= Sapieha beaker =

16th-century beaker

The silver Sapieha beaker is a 16th-century beaker, which originally belonged to Grygor Sapieha and was made in the Grand Duchy of Lithuania. The Sapieha family played an important role in Lithuania's history through much of the 16th century. In 2007 the beaker was auctioned at Christie's London for £132,500. At the time the purchaser remained anonymous.

==Beaker==
The unmarked silver part gilt beaker was made in the Grand Duchy of Lithuania around 1560. Its height is 19.7 cm and total weight is 550 g.
The beaker's form is a waisted cylinder with flared lip; the border to the flat base is engraved with gilded foliage and encircled by two mystical animals, which resemble serpents. Their scaly tails coil round a moon-shaped face, their bodies engraved with inscription and with foliage at the points they cross. The early Slavonic language inscription reads: This cup was made for master Gregory of Orsha, for friendship to those who drink from it for the good of their souls, in the year 1560, the month of March, on the first day. The beaker is also engraved with a heart-shaped pendant and double cross. Christie's experts suggest that an early version of Sapieha's coat of arms is depicted on the beaker.

It is believed that the beaker belonged to Grygor Sapieha, younger brother of Lew Sapieha. Likely this beaker was presented as a christening present. Later the beaker changed hands and in the early 20th century it finally appeared in the collection of Eugéne Lubovitch. The Sapieha beaker was exhibited in a number of venues, including "L'Art Russe: Exposition d'Icones et d'Orfévreries Russes", 1931 (Brussels and Ghent); "Argenterie Russe Ancienne de la Collection Eugéne Lubovitch", 1932 (Paris); "Exhibition of Russian Art", 1935 (London). In 1978 it was auctioned at Sotheby's Zürich.

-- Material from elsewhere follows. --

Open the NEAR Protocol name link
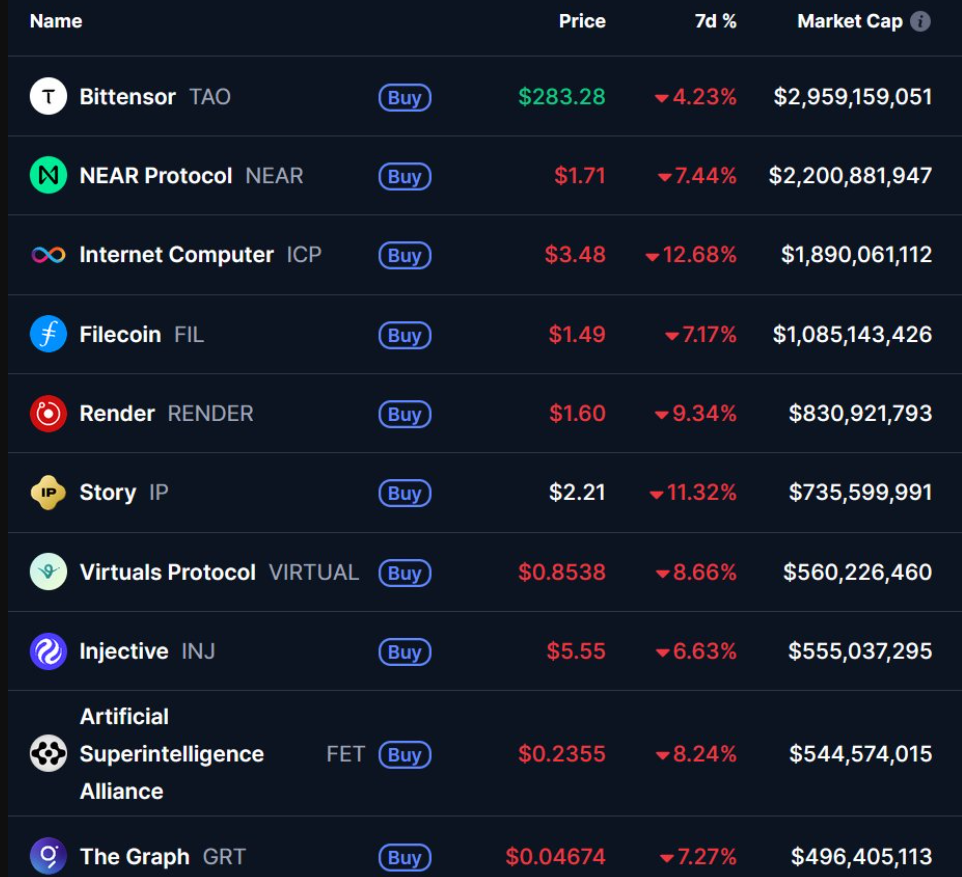The height and width of the screenshot is (877, 962). pyautogui.click(x=155, y=176)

In 2007 the beaker was sold at Christie's for £132,500 (US$274,408), to an anonymous buyer.

==Gift to Lithuania==
In June 2008 it was revealed that it had been bought by the Belgian businessmen brothers Ortiz, founders of IKI supermarkets (Palink), who have been living in Lithuania for close to twenty years. On June 12, 2008, George, Oliver and Nicolas Ortiz presented the beaker to Lithuania's president Valdas Adamkus as a gift to Lithuania. The presentation ceremony was held in the Presidential Palace, Vilnius. Adamkus thanked the brothers and noted that "A historic relic, a beaker of the 16th century, comes back to Lithuania. This means that Lithuania becomes richer, more spiritually than financially". The Head of State added that "In the years of occupation, cultural wealth was pillaged off museums, churches and archives; therefore, every testimony of history that comes back to Lithuania is exceptional to us". Brothers Ortiz asked that the beaker be displayed publicly so that the people of Lithuania could have access to it. The beaker was placed in the custody of the Lithuanian Art Museum, and will be exhibited in the Royal Palace of Lithuania.